D’Arcy Boulton, Jr. (1785–1846) and his wife, Sarah Anne (née Robinson), (1789–1863) built the Grange House in 1817 and lived there with their eight children John Andrew (1810?-1830), William Henry (1812-1874), D’Arcy Edward (1814-1885), Beverley Robert (?-1840), Mary Sayer (1816-1837), Emma Robinson (1818-1890), Sarah Ann (1824?-1906), and John (1829-1882).
Both sides of the family were members of the powerful elite in Upper Canada - Sarah Anne’s brother was Chief Justice John Beverley Robinson, the leader of the Family Compact, and Boultons and their friends enjoyed influence, favourable business dealings, and Crown appointments.
D’Arcy had trained as a lawyer but worked as a merchant with his brother-in-law, Peter Robinson. Once settled in The Grange he retired and became a landowner. He also held minor government positions.

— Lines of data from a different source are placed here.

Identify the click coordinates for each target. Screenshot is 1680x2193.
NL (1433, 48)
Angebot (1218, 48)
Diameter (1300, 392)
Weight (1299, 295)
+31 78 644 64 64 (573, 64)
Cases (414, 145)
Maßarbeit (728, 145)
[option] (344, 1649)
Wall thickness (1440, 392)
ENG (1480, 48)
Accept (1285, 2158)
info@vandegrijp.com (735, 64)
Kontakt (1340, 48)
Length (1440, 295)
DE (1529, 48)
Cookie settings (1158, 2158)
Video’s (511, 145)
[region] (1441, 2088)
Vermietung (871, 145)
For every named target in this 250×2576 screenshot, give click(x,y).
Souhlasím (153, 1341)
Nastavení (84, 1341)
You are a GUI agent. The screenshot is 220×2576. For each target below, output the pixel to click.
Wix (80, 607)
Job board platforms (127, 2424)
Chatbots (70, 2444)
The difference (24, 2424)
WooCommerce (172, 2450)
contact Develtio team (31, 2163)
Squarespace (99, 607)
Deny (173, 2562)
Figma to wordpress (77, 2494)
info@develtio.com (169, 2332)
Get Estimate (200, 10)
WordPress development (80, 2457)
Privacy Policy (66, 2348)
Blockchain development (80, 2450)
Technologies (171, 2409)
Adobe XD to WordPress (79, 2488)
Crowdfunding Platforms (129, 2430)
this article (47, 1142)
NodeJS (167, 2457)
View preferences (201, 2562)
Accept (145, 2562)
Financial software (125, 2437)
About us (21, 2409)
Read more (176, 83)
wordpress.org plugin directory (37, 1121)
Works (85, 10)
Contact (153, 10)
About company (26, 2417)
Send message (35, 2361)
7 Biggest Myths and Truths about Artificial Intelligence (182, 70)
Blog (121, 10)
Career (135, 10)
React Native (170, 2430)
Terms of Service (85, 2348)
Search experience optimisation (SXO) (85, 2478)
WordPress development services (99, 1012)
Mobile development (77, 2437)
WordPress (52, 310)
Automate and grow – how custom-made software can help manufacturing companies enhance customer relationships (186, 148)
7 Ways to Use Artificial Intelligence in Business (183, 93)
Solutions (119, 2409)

Their eldest surviving son, William (1812–1874), continued to live in the house. He also trained and practised as a lawyer. William was also an alderman, was appointed mayor of Toronto four times and was a member of parliament.
In 1846, William married Harriet Dixon (1825–1909), a Bostonian from a wealthy family. They had no children. After William’s death, Harriet married scholar and political writer Goldwin Smith (1823–1910). Harriet left the Grange House to the Art Museum of Toronto (now the Art Gallery of Ontario) in her will.